For the 80 million users who can now download Freecash natively on iOS again, and for the mobile game publishers whose post-install acquisition campaigns can now reach that audience through the app, the June 17 date marks a return to operational baseline.
Timeline
- 2024 - Almedia's original iOS Freecash app is removed from the Apple App Store for the first time
- Mid-2025 - Apple updates App Store guidelines, adding section 3.2.2.(x) to explicitly permit rewarded user acquisition models; Almedia acquires an existing rewards app and rebuilds Freecash from the ground up with new technology
- December 3, 2025 - AppsFlyer 2025 Performance Index published, showing rewarded platforms including Freecash gaining ground in user acquisition rankings
- Early 2026 - Freecash iOS app reaches number 2 in the US App Store overall chart and number 1 in the UK, Germany, and the Netherlands; 19 million new users join in 2026 before the removal
- April 13, 2026 - Apple removes the Freecash iOS app from the App Store without advance notice
- April 14, 2026 - PPC Land reports the iOS removal, noting the app had reached number 2 in the US App Store chart
- April 16, 2026 - Moritz Holländer publishes a detailed statement on the Almedia website, attributing the removal to media coverage containing "inaccurate and misleading claims" and confirming active engagement with both Apple and Google
- Mid-April 2026 - Google Play also removes the Freecash Android app, creating a simultaneous dual-platform unavailability
- May 2, 2026 - PPC Land reports the dual removal from both App Store and Google Play
- May 7, 2026 - Freecash is reinstated to the Google Play Store, according to Almedia
- May 10, 2026 - PPC Land reports the Google Play reinstatement, noting the iOS review remains pending
- June 17, 2026 - Freecash is reinstated to the Apple App Store, completing the return to both major distribution channels; Almedia announces the first Almedia Summit scheduled for July 2-3 in Berlin
Summary
Who: Almedia GmbH, a Berlin-based ad tech company, and its flagship platform Freecash - a rewarded user acquisition platform with 80 million registered users and more than 300 million US dollars in lifetime reward payouts. The announcement came from Moritz Holländer, founder and CEO of Almedia.

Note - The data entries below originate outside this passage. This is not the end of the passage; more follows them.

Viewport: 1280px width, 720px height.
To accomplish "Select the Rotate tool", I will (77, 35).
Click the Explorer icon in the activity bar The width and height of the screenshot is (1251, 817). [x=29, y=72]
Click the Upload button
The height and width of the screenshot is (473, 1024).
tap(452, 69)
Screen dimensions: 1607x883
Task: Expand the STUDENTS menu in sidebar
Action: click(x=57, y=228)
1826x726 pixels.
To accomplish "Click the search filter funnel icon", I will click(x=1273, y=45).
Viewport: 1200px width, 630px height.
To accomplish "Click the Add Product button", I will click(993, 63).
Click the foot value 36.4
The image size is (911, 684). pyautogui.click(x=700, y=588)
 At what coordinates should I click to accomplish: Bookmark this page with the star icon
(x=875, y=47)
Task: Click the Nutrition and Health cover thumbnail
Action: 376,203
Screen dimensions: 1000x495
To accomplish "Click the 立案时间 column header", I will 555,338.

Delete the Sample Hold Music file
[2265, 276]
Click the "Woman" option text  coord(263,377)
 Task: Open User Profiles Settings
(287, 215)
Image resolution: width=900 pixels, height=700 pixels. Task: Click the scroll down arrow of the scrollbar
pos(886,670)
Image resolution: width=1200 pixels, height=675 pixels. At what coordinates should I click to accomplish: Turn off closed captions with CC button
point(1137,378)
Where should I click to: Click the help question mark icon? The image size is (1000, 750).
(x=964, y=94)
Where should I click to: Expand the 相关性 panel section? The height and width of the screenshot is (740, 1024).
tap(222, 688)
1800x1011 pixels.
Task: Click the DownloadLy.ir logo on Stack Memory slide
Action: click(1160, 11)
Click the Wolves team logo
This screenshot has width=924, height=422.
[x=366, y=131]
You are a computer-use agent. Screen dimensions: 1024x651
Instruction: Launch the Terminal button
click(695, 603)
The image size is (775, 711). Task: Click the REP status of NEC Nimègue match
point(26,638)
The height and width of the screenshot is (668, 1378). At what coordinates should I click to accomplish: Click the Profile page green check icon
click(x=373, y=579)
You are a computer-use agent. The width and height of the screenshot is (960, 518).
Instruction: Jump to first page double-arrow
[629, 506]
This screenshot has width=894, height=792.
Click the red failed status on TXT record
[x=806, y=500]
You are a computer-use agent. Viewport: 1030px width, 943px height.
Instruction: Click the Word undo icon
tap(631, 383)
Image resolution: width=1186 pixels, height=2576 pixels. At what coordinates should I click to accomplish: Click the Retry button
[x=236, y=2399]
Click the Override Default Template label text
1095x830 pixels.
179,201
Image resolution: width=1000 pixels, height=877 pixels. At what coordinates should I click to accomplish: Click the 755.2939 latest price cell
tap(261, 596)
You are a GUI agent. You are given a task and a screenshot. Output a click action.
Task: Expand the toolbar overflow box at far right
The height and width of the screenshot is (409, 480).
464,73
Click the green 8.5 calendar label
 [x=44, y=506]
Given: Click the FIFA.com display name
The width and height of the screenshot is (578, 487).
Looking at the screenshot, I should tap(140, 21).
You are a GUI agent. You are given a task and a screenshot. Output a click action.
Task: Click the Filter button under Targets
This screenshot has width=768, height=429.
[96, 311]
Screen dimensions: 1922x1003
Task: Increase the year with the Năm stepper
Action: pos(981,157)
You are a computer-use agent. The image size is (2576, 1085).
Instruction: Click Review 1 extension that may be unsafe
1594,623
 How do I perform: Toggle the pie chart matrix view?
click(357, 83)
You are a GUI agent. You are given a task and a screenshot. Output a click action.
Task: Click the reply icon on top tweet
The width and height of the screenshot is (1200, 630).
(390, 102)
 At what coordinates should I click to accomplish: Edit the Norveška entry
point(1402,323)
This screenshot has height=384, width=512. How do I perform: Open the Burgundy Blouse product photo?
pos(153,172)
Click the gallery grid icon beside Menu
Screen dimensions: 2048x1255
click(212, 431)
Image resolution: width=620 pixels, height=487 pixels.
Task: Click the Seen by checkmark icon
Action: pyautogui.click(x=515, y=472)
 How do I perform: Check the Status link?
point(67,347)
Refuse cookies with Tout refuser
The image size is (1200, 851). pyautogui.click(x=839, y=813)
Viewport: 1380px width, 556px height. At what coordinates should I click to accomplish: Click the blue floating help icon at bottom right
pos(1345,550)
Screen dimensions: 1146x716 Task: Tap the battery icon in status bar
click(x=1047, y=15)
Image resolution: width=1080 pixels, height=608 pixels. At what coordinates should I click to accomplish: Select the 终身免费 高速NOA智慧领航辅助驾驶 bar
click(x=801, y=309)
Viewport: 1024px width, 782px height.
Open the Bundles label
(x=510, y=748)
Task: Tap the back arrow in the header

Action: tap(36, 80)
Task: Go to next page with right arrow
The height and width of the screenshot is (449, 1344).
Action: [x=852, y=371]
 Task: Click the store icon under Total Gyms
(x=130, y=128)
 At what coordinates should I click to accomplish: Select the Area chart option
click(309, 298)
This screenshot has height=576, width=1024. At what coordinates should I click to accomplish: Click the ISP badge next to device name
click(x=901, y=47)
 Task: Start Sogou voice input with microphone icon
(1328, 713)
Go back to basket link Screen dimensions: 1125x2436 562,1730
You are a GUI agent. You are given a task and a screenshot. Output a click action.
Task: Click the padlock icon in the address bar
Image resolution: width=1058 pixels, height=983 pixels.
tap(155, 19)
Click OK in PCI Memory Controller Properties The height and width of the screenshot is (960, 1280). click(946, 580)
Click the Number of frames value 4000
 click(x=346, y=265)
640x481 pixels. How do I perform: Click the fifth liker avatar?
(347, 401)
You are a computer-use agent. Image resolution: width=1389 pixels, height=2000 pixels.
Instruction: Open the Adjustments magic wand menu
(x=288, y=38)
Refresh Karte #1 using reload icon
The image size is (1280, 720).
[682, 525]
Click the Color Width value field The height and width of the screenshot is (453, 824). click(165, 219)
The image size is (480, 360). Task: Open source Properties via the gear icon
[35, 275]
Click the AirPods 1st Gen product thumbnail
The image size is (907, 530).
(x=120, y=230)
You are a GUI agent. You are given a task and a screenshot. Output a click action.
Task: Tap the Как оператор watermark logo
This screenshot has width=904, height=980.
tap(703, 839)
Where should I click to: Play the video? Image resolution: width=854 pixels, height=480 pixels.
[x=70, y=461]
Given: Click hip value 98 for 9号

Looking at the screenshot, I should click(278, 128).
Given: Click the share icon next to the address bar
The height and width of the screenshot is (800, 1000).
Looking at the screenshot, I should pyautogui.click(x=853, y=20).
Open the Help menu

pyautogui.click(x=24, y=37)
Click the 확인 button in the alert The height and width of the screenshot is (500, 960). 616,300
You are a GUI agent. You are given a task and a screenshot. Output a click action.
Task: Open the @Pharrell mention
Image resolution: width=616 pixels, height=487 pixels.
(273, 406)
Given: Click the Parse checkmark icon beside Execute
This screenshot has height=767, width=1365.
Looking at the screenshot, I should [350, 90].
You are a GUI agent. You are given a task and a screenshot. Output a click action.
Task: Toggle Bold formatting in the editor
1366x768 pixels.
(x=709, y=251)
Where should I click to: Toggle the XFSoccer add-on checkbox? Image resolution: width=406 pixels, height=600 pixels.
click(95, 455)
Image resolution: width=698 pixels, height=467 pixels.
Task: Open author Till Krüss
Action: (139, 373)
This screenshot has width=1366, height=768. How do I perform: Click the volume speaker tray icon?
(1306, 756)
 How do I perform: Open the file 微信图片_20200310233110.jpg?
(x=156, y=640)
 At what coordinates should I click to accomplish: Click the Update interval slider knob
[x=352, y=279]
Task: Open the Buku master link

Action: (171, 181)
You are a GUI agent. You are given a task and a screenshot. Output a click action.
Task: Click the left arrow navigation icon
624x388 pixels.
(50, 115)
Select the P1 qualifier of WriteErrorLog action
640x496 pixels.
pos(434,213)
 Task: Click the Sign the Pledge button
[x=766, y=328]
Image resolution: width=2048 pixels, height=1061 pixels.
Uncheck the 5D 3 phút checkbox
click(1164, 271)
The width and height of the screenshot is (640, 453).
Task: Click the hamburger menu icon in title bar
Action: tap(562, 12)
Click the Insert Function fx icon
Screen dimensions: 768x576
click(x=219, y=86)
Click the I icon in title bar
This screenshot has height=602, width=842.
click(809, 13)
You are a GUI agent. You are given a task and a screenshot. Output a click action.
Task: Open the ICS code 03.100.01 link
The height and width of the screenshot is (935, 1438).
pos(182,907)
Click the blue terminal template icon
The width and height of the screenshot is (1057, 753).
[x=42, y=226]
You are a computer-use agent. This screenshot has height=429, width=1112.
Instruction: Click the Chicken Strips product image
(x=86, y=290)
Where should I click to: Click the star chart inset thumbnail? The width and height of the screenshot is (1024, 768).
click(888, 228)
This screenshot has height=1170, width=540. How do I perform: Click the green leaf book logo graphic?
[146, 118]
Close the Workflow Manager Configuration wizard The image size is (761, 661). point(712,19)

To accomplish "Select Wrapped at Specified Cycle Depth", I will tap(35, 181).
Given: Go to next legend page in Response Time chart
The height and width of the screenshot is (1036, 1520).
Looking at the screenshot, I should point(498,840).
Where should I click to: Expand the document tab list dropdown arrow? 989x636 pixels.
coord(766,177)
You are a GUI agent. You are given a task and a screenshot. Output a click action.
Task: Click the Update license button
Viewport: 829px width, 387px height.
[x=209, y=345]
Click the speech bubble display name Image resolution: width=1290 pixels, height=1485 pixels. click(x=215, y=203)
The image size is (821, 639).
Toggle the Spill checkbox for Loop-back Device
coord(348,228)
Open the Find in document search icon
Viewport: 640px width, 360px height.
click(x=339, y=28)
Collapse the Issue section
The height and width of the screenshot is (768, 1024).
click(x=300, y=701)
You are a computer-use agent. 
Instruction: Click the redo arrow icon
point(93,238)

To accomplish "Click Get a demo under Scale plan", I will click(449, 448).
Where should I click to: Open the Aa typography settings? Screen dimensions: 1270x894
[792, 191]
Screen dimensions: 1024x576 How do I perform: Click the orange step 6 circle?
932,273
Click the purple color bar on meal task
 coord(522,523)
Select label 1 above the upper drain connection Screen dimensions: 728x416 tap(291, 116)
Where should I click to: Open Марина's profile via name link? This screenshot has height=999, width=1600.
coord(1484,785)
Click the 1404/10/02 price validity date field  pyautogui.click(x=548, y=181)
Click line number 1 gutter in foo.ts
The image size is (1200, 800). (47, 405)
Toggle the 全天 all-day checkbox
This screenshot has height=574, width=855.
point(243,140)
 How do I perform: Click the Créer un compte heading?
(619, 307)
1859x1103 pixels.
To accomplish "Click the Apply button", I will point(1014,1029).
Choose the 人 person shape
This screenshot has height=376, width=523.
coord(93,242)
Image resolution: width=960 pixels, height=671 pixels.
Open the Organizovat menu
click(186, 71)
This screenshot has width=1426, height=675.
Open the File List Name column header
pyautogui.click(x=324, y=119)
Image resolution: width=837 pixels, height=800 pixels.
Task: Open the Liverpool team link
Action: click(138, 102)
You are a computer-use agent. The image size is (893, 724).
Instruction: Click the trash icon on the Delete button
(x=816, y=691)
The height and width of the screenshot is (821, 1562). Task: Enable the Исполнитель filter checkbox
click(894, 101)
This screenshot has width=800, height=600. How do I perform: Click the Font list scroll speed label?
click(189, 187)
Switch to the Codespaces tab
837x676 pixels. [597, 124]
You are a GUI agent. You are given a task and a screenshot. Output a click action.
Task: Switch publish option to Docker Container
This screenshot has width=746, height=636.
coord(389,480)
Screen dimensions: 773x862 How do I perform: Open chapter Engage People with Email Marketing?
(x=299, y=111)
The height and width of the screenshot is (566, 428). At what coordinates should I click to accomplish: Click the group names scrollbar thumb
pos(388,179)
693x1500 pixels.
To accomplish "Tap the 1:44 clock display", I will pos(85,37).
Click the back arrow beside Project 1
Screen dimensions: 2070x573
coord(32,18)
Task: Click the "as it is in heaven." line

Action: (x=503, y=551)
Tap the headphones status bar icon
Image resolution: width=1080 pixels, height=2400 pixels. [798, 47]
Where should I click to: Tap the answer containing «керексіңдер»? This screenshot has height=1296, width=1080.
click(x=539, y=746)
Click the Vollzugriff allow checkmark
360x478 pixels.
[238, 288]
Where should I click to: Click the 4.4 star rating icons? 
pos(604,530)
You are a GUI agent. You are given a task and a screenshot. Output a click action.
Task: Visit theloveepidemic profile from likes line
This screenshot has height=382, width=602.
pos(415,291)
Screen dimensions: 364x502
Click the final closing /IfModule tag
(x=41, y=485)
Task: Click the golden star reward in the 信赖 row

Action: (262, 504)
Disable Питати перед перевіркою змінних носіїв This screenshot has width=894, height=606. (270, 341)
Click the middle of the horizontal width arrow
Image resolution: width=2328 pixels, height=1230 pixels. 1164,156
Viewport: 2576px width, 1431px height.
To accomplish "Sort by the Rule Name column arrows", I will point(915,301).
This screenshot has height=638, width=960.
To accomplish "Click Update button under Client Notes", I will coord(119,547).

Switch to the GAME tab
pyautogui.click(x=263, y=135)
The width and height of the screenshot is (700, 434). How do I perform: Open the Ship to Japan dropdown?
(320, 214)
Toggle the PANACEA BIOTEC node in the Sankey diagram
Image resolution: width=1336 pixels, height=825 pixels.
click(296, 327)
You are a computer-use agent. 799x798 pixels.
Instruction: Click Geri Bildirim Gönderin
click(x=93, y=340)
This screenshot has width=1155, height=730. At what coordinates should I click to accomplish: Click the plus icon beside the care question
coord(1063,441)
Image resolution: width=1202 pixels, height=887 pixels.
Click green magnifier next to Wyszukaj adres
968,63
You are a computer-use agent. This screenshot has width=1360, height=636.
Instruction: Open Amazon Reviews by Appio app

What: Freecash was reinstated to the Apple App Store on June 17, 2026, completing the platform's return to full distribution across both major mobile channels. The app had been removed from both the App Store and Google Play in mid-April 2026 following media coverage that Almedia disputed. Google Play reinstated the app on May 7, 2026; the App Store reinstatement followed on June 17. Almedia also announced the first Almedia Summit, scheduled for July 2-3, 2026, in Berlin.
When: The Apple App Store reinstatement took effect on June 17, 2026. The original iOS removal occurred around April 13, 2026. The Android removal followed within days, and Google Play reinstatement occurred on May 7, 2026. The Almedia Summit is scheduled for July 2-3, 2026.
Where: Freecash operates across both the Apple App Store and Google Play globally. Almedia is headquartered in Berlin, with additional offices in London, New York, Seoul, Beijing, Tokyo, and Yerevan. The Almedia Summit will take place in Berlin.
Why: The iOS reinstatement matters because it restores native app distribution for a platform that had reached number 2 in the US App Store and had 19 million new users in 2026 before the removal. For mobile game publishers using Freecash's rewarded UA model, the reinstatement re-opens a performance-based acquisition channel that pays advertisers only for post-install user behavior rather than install volume. The two-month disruption illustrated the operational and financial risks of platform dependency in mobile advertising at scale.